The group was founded in suburban Sutton five years ago on the green idea of sustainably producing local goods for local needs. Unlike other green collectives in England, it is market-led—the products are designed to stand on their own.

© 2000 Stephen Foster© 2000 Stephen Foster

BDG Director Pooran Desai says the group decided to farm lavender for two reasons. First, it is highly in demand at the moment for beauty and health products—resources co-ordinator Nicola Davies calls it “the groovy crop of the 90s.” Second, lavender is a part of South London’s heritage. At the turn of the last century, South London was the lavender capital of the world (leading to area names such as Lavender Hill). Clients for the product include the local Body Shop, Covent Garden Flower Market and Sutton library, which sells bags of lavender at one pound each.

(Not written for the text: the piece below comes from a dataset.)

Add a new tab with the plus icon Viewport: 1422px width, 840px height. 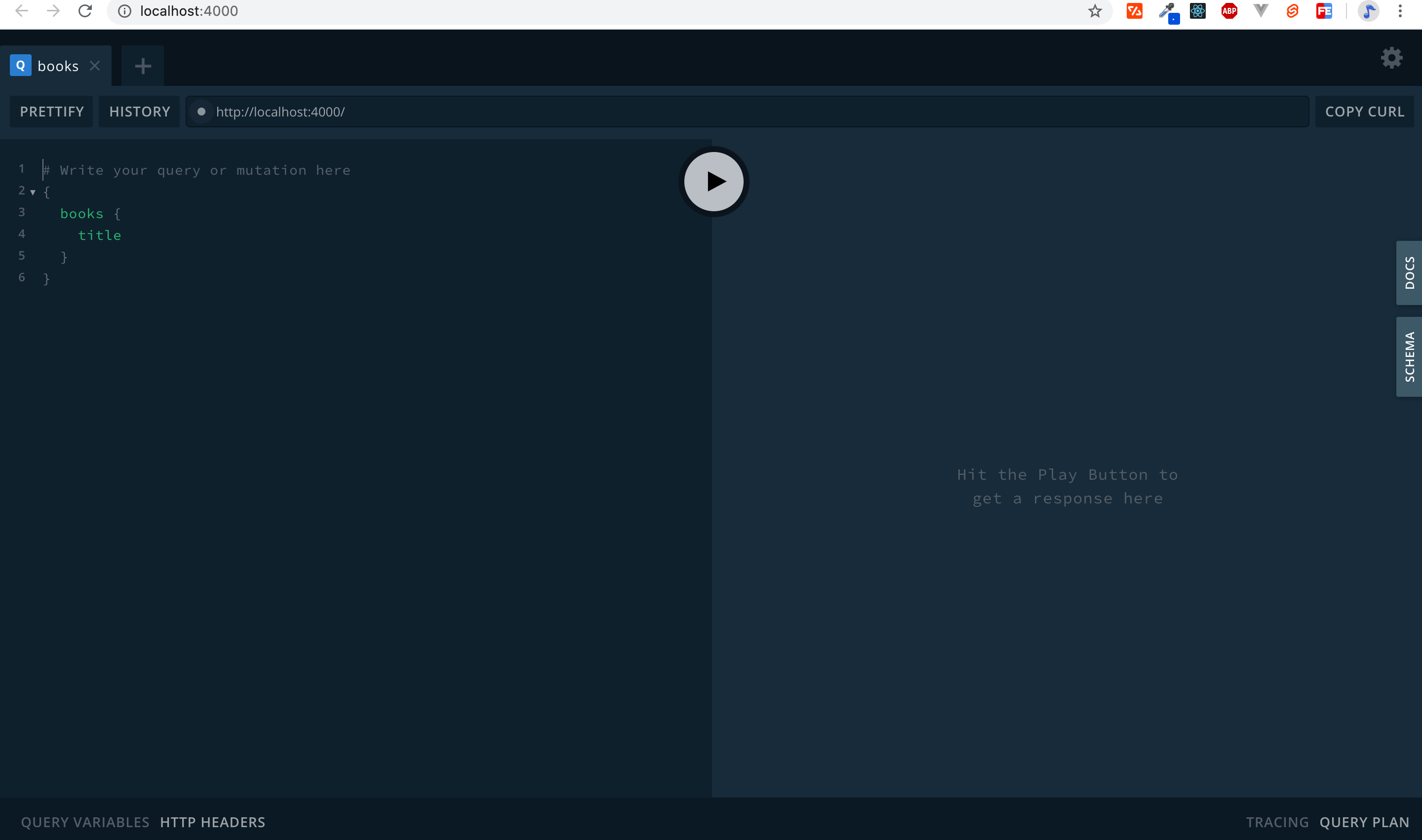pyautogui.click(x=143, y=66)

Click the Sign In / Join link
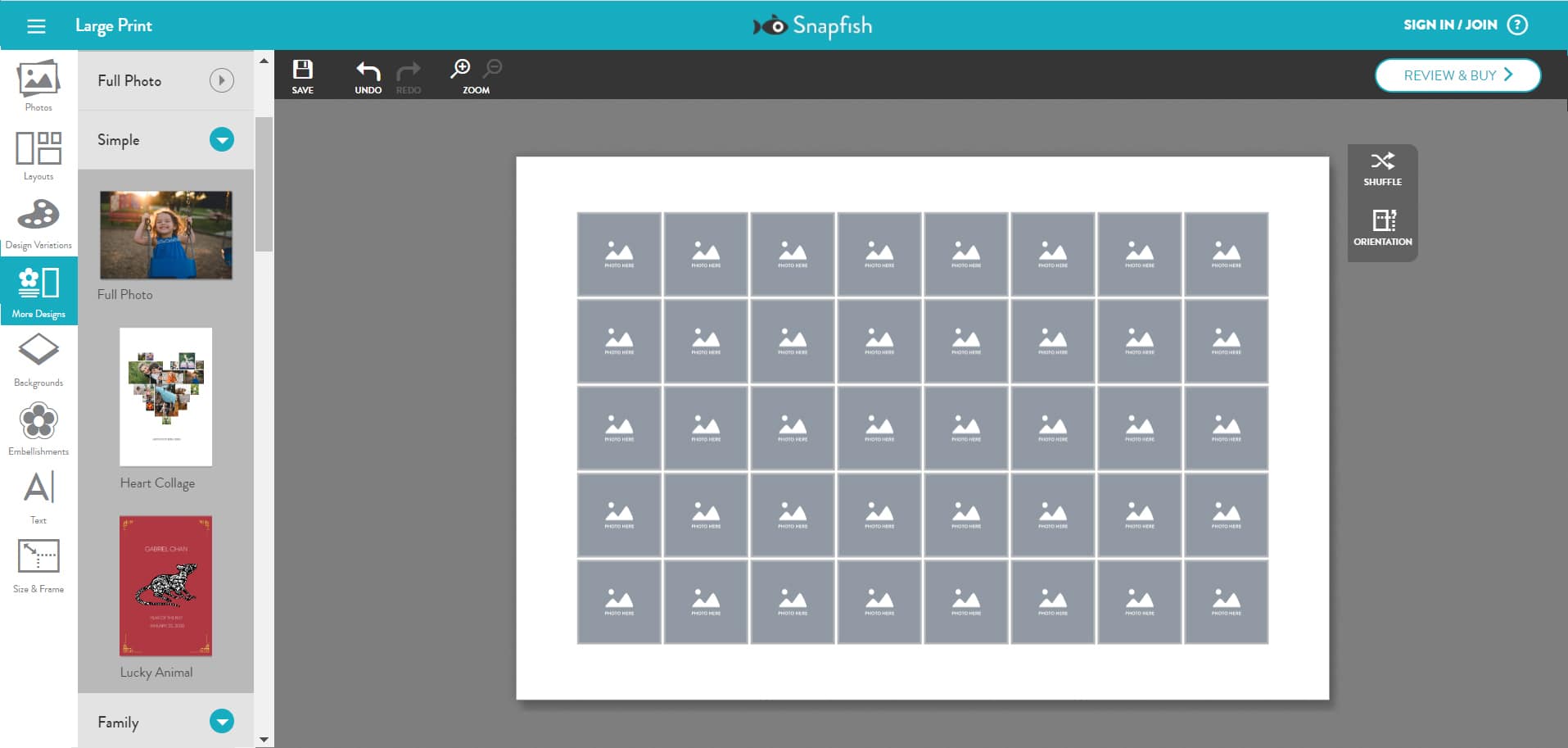1449,25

The volunteer labor of low-risk offenders from nearby Downview Prison has been vital to the success of the project. Working in the fields for the last 16 months, prisoner Jim Devine has cleared away mountains of brambles, corrugated iron and the occasional bathtub. He says he has stuffed his pillow with lavender to aid sleep and is now growing other crops, including lemon balm, apple mint, black mint and Cologne mint, which he intends to plant on the remaining half acre.

Besides the allotments, BDG has three other projects. It is developing a revolutionary clean-technology paper-recycling mill readily transferable to emerging countries bedeviled by pollution from old-style industrial mills. BDG also co-ordinates the provision of smokeless charcoal to 500 retail outlets—clients include big chains such as B&Q, Homebase and BP. The charcoal is made from the debris created in the forest-clearing practice known as coppicing, which allows light into the woodland environment, encouraging ancient woodland flowers such as dog’s mercury, butterflies and dormice.

BDG’s planned solar-powered, grass-roofed sustainable village on a brownfield site will be one of the biggest in Europe, Desai claims, housing over 300 people. “We’re not trying to build a utopia, just make use of the excellent materials we’ve already got,” Desai says. “In 10 years time, I’d like to see a world where people take the whole idea of living sustainably for granted.”